Output word for word the lines from the one with "Given: Select the" to the final line of the data, both ends included, but skip the pictures.
━━━━━━━━━━
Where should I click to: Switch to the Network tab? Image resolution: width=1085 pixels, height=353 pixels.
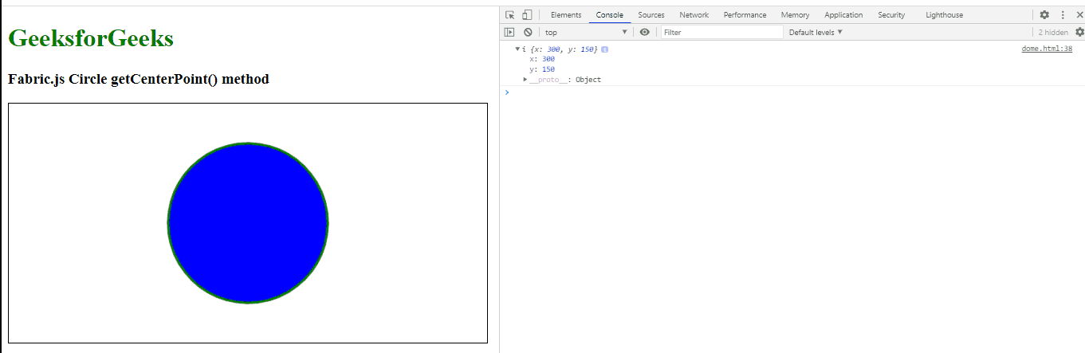click(x=694, y=15)
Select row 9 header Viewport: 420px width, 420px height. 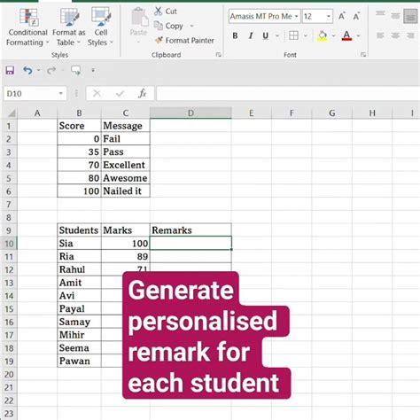[9, 230]
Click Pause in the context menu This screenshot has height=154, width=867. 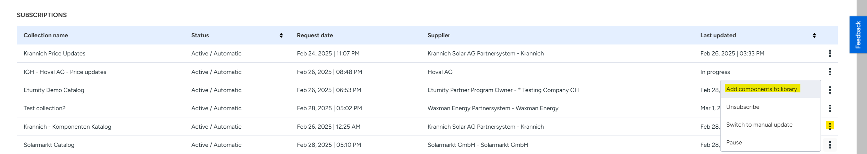[x=734, y=142]
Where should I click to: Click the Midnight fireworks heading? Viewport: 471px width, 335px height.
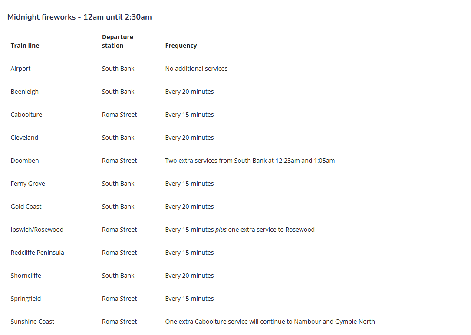pyautogui.click(x=79, y=17)
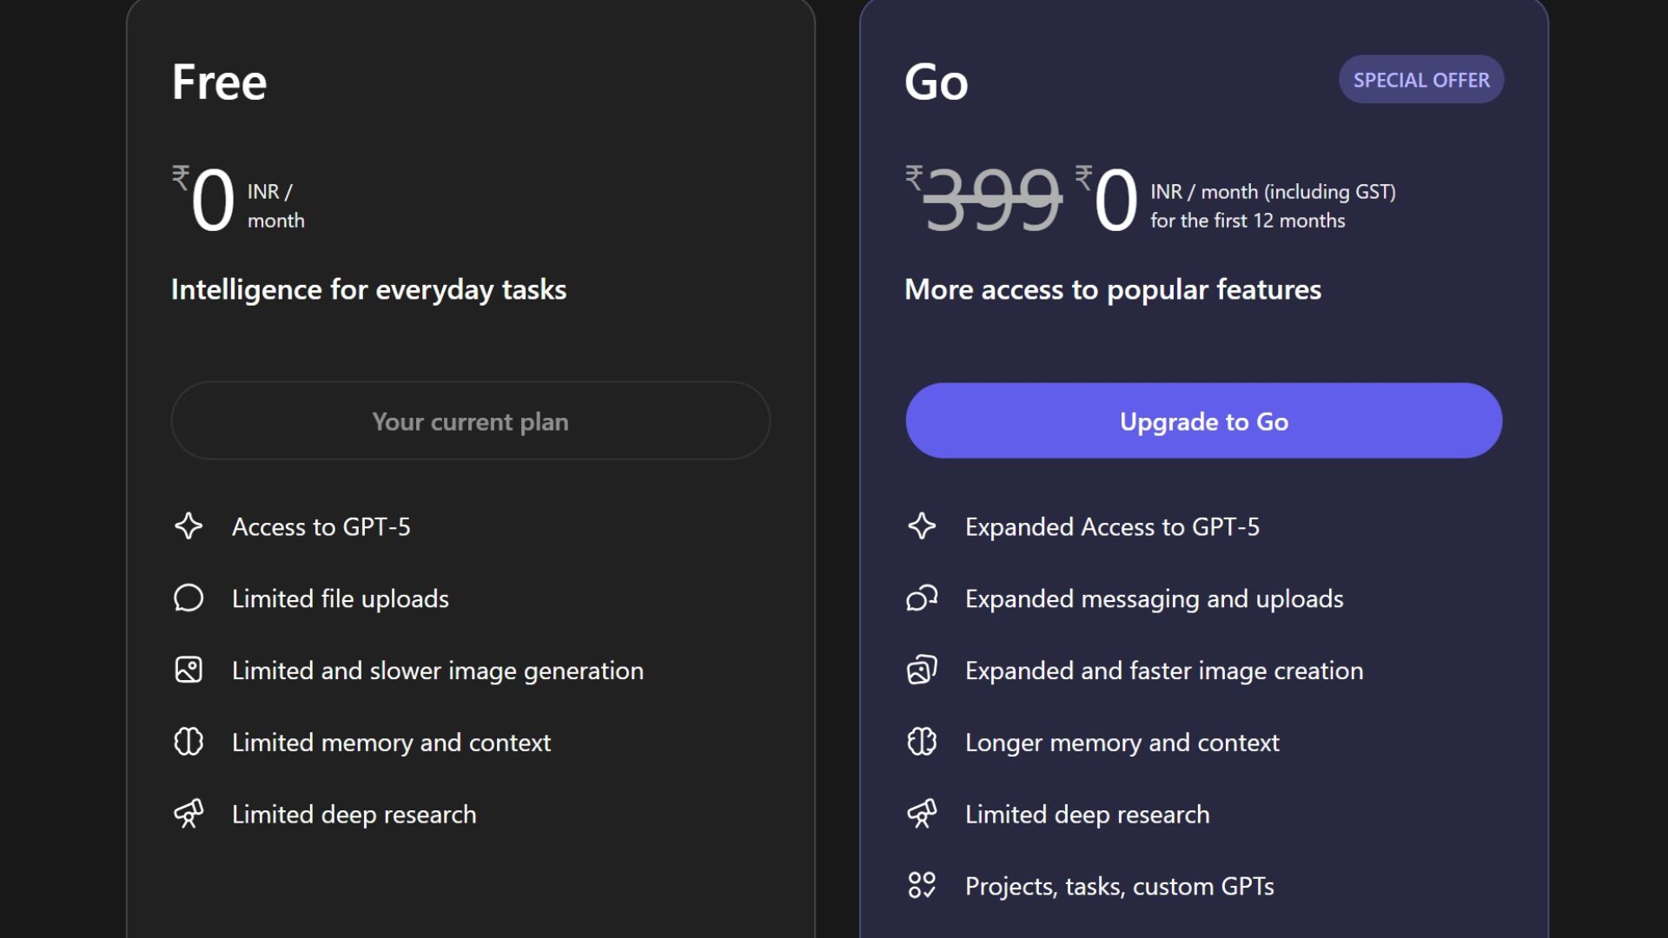This screenshot has width=1668, height=938.
Task: Click the sparkle icon beside Access to GPT-5
Action: pyautogui.click(x=189, y=526)
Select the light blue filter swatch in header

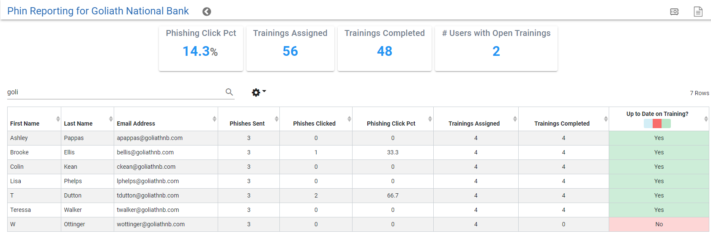(648, 123)
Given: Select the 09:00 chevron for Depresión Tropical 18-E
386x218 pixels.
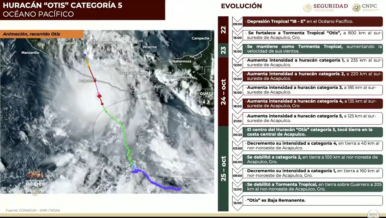Looking at the screenshot, I should pos(237,24).
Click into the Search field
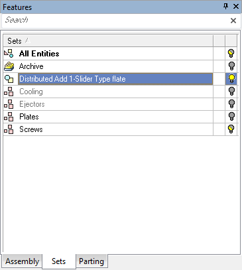This screenshot has width=242, height=270. click(x=115, y=21)
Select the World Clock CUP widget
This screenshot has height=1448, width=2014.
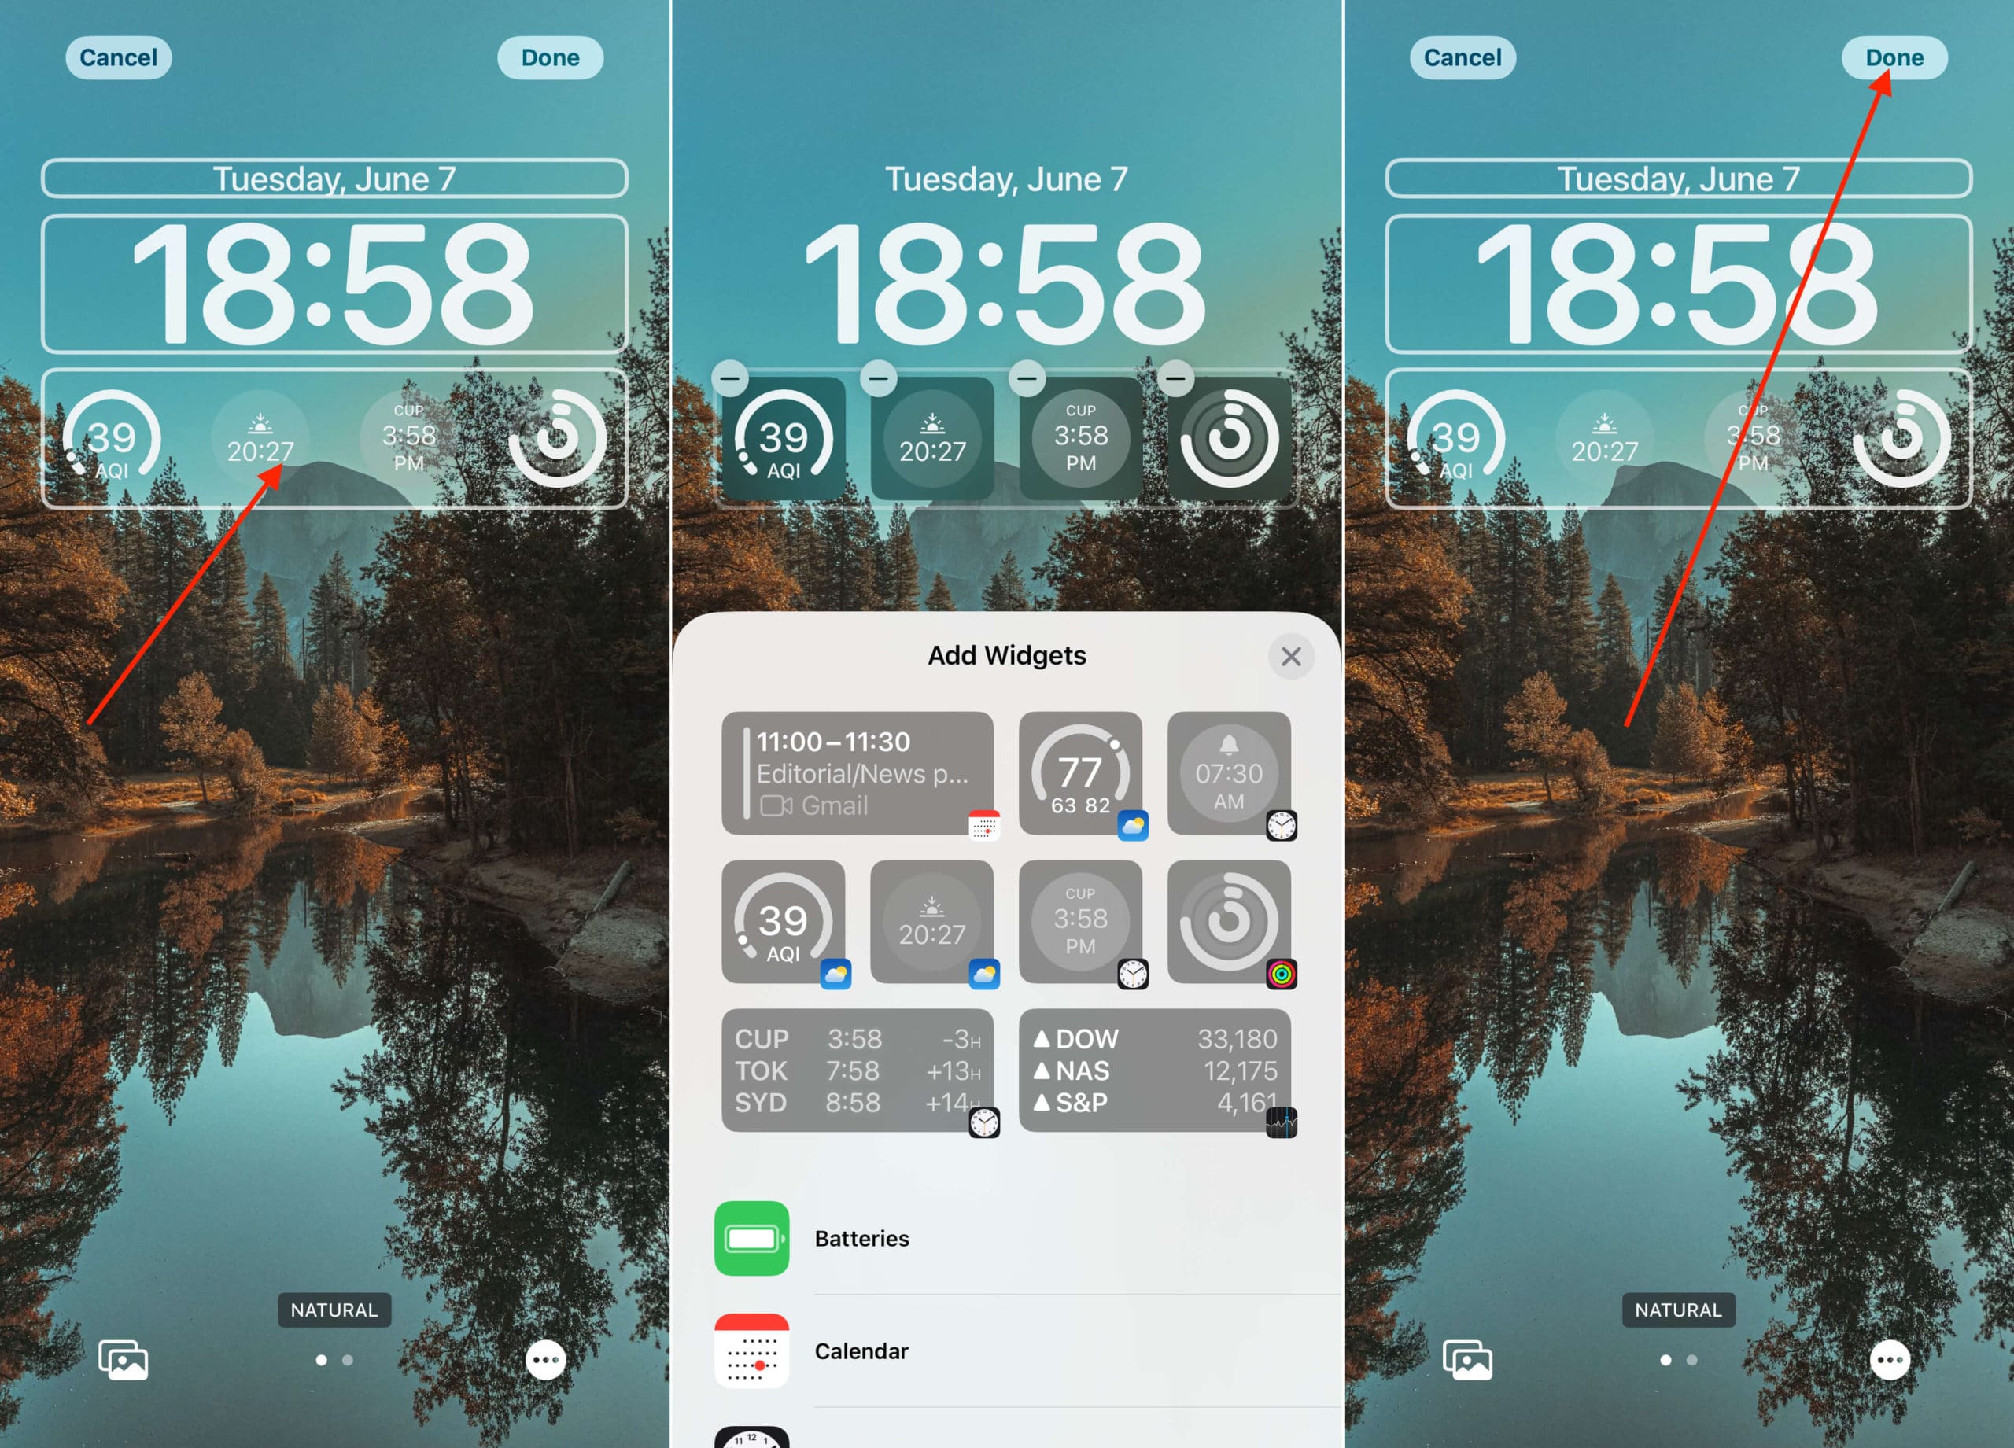pos(1082,922)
━━━━━━━━━━
**Solution**
Given: Select the 09:00 chevron for Depresión Tropical 18-E
386x218 pixels.
Looking at the screenshot, I should pos(237,24).
Click into the Search field
This screenshot has width=242, height=270. click(x=115, y=21)
Select the World Clock CUP widget
This screenshot has height=1448, width=2014.
pos(1082,922)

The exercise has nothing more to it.